Hi MIG,
I use the same Google Authentication PAM module which most everyone else uses (on Linux) , and I'm OK with it.
sudo apt install libpam-google-authenticaton
This is a well established PAM lib enabled by adding the following to the end of the /etc/pam.d/sshd file
...
auth required pam_google_authenticator.so
and then we simply modify the /etc/ssh/sshd_config file as follows:
...
ChallengeResponseAuthentication yes
...
and then we restart sshd :
sudo systemctl restart sshd.service
and run:
google-authenticator
in the user account which sets everything up for the user and we add the details to the Google Authenticator app.
This is well established and well documented on the net.
I was going to use Symantec VIP Access but those libs are not freely available for the server side.
I'm not worried about the integrity of this method.

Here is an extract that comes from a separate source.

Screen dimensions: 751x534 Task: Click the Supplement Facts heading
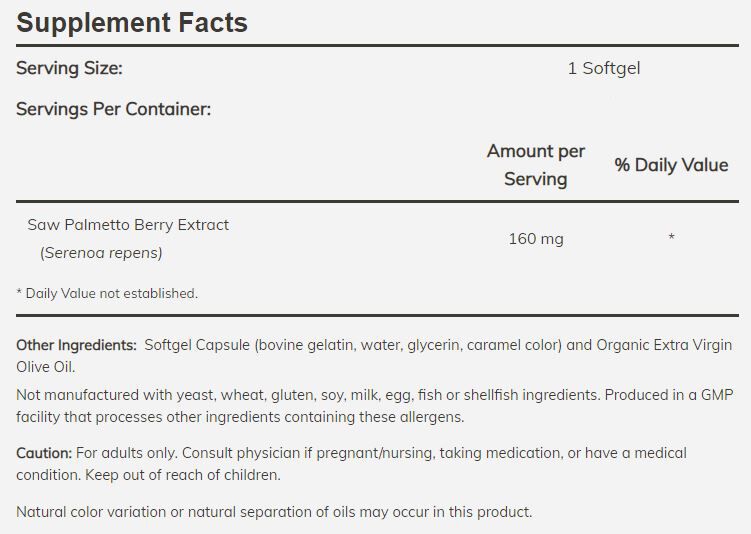pos(132,22)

I am only concerned about how to pass the 2FA token in a cron file for rsync and so I asked if anyone had done the same, as I could not find anyone (on the net) who has passed the 2FA token and the password using rsync in cron.
It's not a big deal, as I can set up a user for only rsync and use pam_succeed_if.so to permit that user account to bypass 2FA, but I was looking for a solution to pass the 2FA token instead of bypassing for a single user on the server as we do with sshpass in this example:
/usr/bin/rsync -qpavzh --rsh="/usr/bin/sshpass -f '/var/local/.secure' ssh -o StrictHostKeyChecking=no -l user" user@myserver.com:/var/data/dumps/ /var/data/dumps/
But so far, I cannot find a solution by someone else who has done with this rsync and libpam-google-authentication .
I'm OK with having a special, restricted userid which bypasses 2FA; but I would prefer not to do this and send the 2FA token along with the username and password in the rsync cron script. That's way I asked "has anyone else done this" and posted the rsync example.